Partly out of hope that OPEC will increase production to alleviate shortages, the U.S. energy agency said yesterday that its forecast is based on the assumption that oil prices will stabilize at current levels for the rest of the heating season.
That would result in a 43 percent overall increase in heating oil prices for residential customers over last winter, a 34 percent increase in natural gas bills, a 20 percent increase in propane, and a 12 percent increase in costs for consumers who heat with electricity.
However, the energy forecaster conceded that prices could climb much higher.
The standoff between Venezuelan workers and President Hugo Chavez, who is seeking to replace them, could continue beyond this month, sending predictions awry.
Also, the winter might continue to be colder than usual; a war with Iraq might disrupt Mideast shipments; and other oil producers might not be able to agree on, or carry out, production increases. Any of these developments could result in higher prices.
The United States has been hit particularly hard by the loss of oil from Venezuela, which is the second-largest source of U.S. oil and gasoline imports.
With U.S. stocks of oil near 26-year lows owing to the Venezuelan disruption, "these are admittedly fragile assumptions," the agency said.
Mark Browning, general manager of rates for Potomac Electric Power Co. (Pepco), the Washington electricity company, said customers heating their homes through electricity would see their bills increase an average of 15 percent, mostly because of colder weather.
Customers who paid a bill of $515 on average last year can expect to pay $590 for the November-April period, he said, noting that "last year was a milder winter than this year."
Most consumers nationwide heat their homes with natural gas, which is not as directly affected by rising crude oil prices as home heating oil, a derivative of crude used mostly in the Northeast.
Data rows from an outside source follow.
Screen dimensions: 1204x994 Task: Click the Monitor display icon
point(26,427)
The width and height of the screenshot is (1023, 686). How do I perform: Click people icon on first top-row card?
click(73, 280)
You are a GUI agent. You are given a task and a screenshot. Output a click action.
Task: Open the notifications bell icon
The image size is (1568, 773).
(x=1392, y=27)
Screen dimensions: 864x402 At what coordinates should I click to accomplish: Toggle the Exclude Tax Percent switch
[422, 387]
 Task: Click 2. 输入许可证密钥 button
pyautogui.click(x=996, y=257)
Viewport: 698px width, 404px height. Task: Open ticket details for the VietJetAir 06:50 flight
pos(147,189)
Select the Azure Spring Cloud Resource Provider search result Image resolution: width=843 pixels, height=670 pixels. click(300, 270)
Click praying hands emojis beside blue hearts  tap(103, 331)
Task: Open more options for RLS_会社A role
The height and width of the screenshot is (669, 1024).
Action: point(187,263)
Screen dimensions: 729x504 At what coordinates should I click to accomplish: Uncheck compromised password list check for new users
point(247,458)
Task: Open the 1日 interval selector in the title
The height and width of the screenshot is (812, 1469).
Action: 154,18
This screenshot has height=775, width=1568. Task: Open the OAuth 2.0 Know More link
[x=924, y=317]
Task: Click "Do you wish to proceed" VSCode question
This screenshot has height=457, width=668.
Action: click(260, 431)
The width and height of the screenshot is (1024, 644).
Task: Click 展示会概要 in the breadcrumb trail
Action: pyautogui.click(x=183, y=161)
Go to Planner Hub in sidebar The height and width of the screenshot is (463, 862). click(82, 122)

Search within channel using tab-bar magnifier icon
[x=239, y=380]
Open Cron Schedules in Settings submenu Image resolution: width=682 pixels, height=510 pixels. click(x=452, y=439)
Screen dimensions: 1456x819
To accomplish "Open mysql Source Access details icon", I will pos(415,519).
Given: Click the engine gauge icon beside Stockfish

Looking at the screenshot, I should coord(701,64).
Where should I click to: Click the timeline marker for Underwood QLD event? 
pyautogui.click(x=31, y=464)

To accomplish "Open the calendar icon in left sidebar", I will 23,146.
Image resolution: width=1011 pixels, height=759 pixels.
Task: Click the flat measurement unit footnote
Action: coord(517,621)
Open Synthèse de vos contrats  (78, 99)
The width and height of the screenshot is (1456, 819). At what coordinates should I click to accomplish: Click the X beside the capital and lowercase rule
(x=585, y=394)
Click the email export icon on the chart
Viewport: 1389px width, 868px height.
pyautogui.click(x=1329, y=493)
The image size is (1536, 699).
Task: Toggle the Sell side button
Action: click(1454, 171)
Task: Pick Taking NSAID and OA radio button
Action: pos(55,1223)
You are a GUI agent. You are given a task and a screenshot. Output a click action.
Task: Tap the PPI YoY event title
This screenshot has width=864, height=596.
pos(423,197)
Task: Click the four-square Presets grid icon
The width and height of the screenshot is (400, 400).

Natural gas prices, however, more than doubled in the past year because of production declines in the United States and Canada, according to the Petroleum Industry Research Foundation. It said consumers have been cushioned from the full effect of the price increases because their heating bills are governed by long-term contracts.
The biggest fallout from high crude prices may be yet to come, analysts say, a reference to the spring and summer driving season.
The energy agency is predicting that average gasoline prices, which recently increased to about $1.50 a gallon, will rise further, to $1.54, by spring not far below the record level set two years ago.
"Additional increases and possible regional price spikes before midyear would be likely if the Venezuelan situation is not resolved this month, or if conflict arises in Iraq and disrupts oil flows there," the agency said.
Marguerite Higgins contributed to this report.